There may be cases where generics may be overkill but I don't think that really requires us to throw out the model. There are other cases where the use of wildcards would be appropriate; for example, in the scenario you give here you could just create a Component<Implementation> to allow different types of implementation to be used.

Then instead of
Component<Implementation> {
  Implementation getImplementation();
}
I think we can just do
Component {
  Implementation getImplementation();
}
What we have now in core2 is overkill IMO.

then do we need to cast to the right impl type?

The core runtime should not have to cast, simply because it should not depend on any component implementation type (not even the Java or System implementation types).
A loader will need to cast the above.



- Core2 defines ReferenceDefinitions (without bindings) and BoundReferenceDefinitions (with bindings). IMO there are Reference types and Reference instances and both can have bindings.
or Reference.

I'm with you here - we need to refactor the way bindings are handled for both Service and Reference. One thing the sandbox model is missing is the ability to associate multiple bindings with a single Service/Reference.

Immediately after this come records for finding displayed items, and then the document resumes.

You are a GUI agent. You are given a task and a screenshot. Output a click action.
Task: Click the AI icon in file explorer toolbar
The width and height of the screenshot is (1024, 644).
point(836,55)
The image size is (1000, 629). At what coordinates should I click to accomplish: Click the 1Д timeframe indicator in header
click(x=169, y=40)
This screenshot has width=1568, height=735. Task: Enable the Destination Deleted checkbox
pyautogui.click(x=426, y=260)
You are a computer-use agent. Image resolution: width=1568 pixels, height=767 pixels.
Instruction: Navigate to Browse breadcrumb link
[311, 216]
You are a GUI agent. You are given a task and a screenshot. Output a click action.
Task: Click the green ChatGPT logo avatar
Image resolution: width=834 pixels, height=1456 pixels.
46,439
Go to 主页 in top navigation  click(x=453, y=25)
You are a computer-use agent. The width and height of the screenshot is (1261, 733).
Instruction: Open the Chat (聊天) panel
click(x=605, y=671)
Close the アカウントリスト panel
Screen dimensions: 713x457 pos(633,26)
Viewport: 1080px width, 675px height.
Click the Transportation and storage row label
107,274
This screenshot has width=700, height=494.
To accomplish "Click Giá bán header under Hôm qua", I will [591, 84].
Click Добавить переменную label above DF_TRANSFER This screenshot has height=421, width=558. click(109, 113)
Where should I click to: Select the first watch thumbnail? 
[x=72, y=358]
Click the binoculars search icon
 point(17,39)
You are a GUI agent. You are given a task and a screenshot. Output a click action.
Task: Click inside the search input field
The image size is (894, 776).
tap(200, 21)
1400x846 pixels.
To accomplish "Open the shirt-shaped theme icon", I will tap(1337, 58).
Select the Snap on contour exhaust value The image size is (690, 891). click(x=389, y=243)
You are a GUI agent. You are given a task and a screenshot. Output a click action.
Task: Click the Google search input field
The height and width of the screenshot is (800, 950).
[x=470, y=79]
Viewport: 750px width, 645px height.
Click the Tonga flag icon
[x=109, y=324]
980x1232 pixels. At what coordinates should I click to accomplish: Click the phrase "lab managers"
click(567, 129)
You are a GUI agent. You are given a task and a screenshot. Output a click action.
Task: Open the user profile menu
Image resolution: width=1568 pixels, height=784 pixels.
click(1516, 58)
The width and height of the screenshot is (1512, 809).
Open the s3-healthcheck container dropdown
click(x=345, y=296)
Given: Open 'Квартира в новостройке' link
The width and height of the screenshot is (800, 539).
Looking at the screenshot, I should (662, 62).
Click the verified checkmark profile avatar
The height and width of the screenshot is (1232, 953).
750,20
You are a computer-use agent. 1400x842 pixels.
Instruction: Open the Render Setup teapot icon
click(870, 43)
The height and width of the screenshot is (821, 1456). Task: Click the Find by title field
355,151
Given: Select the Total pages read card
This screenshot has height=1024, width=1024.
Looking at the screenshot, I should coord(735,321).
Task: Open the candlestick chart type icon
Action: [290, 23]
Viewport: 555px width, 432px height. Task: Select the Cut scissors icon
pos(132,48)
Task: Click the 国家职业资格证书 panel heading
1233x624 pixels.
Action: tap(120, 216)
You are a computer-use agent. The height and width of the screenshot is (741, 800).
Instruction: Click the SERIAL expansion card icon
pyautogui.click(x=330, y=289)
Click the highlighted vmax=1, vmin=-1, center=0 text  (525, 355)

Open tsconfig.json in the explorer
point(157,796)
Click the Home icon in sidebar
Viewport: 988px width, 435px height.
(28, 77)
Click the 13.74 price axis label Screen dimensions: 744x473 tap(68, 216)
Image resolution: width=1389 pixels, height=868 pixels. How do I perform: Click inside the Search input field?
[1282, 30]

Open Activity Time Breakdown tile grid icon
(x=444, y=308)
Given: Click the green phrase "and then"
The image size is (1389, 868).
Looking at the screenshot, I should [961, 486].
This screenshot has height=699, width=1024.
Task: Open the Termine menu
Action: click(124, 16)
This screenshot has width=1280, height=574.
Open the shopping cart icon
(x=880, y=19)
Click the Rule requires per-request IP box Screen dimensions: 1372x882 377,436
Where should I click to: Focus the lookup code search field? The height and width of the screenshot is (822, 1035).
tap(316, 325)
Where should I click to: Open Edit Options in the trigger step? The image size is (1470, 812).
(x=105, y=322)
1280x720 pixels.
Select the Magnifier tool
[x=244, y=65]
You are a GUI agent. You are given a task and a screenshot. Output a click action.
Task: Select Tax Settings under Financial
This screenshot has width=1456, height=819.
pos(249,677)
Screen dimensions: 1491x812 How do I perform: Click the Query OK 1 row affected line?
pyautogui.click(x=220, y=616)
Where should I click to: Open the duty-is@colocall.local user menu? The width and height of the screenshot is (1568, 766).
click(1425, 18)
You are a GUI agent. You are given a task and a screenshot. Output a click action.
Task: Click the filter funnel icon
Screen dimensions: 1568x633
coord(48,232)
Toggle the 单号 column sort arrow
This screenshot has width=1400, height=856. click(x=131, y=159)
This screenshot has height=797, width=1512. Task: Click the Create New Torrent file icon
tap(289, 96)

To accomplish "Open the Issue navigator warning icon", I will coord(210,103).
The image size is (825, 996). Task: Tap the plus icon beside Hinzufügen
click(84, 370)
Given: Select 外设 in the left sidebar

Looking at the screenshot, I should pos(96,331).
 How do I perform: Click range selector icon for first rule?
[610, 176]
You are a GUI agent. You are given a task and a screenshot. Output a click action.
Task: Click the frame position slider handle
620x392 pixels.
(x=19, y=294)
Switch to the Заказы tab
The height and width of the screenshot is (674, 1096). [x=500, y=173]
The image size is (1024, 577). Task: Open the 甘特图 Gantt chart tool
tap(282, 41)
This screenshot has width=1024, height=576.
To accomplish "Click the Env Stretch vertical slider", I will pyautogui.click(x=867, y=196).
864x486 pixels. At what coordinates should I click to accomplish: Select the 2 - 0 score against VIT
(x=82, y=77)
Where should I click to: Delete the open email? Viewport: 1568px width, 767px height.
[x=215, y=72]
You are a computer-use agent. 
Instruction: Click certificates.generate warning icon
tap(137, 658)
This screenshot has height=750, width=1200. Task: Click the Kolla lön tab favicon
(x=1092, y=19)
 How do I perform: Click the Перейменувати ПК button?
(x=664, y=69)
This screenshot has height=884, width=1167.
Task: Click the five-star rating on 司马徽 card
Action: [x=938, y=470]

My main point is not about supporting multiple bindings on a Service or Reference. I think this is secondary and the interfaces I put in my sandbox to support a design discussion don't even have that either. My point is that Services, References, and their instantiation by Components are at the foundation of the SCA assembly model... and therefore need to be modeled correctly. I'm proposing a different design, illustrated by the interfaces I checked in.

Could you elaborate?

I think it should be very simple:
- Component types have service and reference types
- Components are instances of component types and have services and references, which are instances of the service and reference types
- Service and reference types can have bindings
- Bindings can be overriden in service and reference instances
This is clear when you look at a Composite. A composite is a Component Type, has service and reference types (aka composite services and references) which can have bindings. A component can be implemented by a Composite, has services and references, which can use the (default) bindings from their respective service and reference types, or specify (override) bindings.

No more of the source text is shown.